Traditional neuropsychological testing continues to play an important role in capturing the nature and extent of cognitive deficits and aiding clinicians in the diagnostic process. Such measures are administered in carefully controlled conditions that utilize normative data and allow examiners to observe potentially diagnostically relevant behavioral factors such as process-oriented test performance features, emotional affect and social reciprocity, and other non-test behaviors including neurobehavioral signs that may have diagnostic relevance.
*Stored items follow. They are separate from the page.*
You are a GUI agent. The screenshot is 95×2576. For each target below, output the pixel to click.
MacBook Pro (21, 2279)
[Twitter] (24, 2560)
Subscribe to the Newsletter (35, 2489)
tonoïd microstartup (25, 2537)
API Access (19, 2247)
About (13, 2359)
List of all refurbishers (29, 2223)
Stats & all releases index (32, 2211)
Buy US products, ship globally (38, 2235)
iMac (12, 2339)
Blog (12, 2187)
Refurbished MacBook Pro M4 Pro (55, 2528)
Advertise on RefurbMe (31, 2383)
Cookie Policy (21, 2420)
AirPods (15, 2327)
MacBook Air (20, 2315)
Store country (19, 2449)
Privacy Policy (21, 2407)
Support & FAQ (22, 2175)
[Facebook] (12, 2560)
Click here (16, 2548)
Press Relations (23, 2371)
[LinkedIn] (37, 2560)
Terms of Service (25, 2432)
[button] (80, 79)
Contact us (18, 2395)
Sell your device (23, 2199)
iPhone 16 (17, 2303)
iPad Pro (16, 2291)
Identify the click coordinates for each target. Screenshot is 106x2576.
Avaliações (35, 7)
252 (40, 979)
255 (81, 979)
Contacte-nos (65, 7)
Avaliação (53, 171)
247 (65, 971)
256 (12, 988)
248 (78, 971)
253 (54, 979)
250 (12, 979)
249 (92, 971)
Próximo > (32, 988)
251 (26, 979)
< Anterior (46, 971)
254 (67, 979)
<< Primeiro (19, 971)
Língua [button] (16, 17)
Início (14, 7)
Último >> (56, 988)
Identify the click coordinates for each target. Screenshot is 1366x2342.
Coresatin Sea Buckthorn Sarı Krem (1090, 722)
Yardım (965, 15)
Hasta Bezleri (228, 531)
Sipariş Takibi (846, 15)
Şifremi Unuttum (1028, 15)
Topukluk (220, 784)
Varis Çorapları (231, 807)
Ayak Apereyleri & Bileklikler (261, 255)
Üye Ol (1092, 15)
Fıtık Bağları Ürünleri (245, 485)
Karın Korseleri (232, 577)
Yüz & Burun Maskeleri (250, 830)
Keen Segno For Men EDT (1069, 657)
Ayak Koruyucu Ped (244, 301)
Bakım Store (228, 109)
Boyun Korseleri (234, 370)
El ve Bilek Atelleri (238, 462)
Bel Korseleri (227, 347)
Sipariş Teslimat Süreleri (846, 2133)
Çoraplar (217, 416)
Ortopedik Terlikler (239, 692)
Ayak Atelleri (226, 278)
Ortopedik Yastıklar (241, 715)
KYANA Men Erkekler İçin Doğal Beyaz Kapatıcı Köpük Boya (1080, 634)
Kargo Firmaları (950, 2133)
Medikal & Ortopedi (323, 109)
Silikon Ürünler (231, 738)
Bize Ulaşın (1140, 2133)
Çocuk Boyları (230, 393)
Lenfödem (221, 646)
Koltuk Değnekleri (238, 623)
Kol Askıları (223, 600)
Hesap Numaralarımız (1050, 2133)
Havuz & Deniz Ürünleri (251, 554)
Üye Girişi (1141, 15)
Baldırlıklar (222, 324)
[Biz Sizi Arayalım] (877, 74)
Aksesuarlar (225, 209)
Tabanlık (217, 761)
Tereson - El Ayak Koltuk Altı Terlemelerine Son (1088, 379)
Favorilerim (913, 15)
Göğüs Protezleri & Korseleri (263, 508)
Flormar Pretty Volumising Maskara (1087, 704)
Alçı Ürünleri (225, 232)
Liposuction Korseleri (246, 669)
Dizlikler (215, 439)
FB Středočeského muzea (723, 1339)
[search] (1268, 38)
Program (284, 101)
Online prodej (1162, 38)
However, it is likely that in the future, proxies for some of these non-test observational factors can be met via passive monitoring and artificial intelligence-driven capture of behavior and symptoms to further optimize remote assessment. With the current abundance of research in this space, digital cognitive assessment tools are poised to undergo further refinements and integration with other technologies, and will play an important role in AD/ADRD clinical research.
Conclusions
In summary, this study significantly supports the feasibility, acceptability, and reliability of self-administered, high-frequency cognitive assessments via smartphones in older adults, particularly those at risk for AD. The findings not only replicate strong test reliability, validity, and adherence but also provide valuable insights into factors affecting adherence and performance. The anticipation of learning one’s test results emerges as a potential motivator, having some impact on both reaction times and initial adherence. The study suggests that delayed feedback may still enhance task engagement, offering a practical alternative to delivering real-time results during remote testing. Moreover, our examination of assessment timing reveals a preference for morning sessions, which should be considered for optimizing future protocols. The reliability and validity of M2C2 smartphone-based assessments, including their consistent associations with same-domain standard neuropsychological measures, suggests that with further refinement, such remote cognitive assessment tools could potentially be scalable for screening and monitoring use in clinical settings.
Supplementary material
The supplementary material for this article can be found at https://doi.org/10.1017/S1355617724000328.
Acknowledgments
None.
Financial support
This work was supported by Alzheimer’s Association grant AACSF-20-685786 (Thompson, PI) and by NIA grant T32 AG049676 to Penn State University.
Competing interests
Dr Thompson has been a paid consultant for the Davos Alzheimer’s Collaborative. Dr Stephen Salloway has been a paid consultant for Lilly, Biogen, Roche, Genentech, Eisai, Bolden, Amylyx, NovoNordisk, Prothena, Ono, and Alnylam. All other authors have nothing to disclose.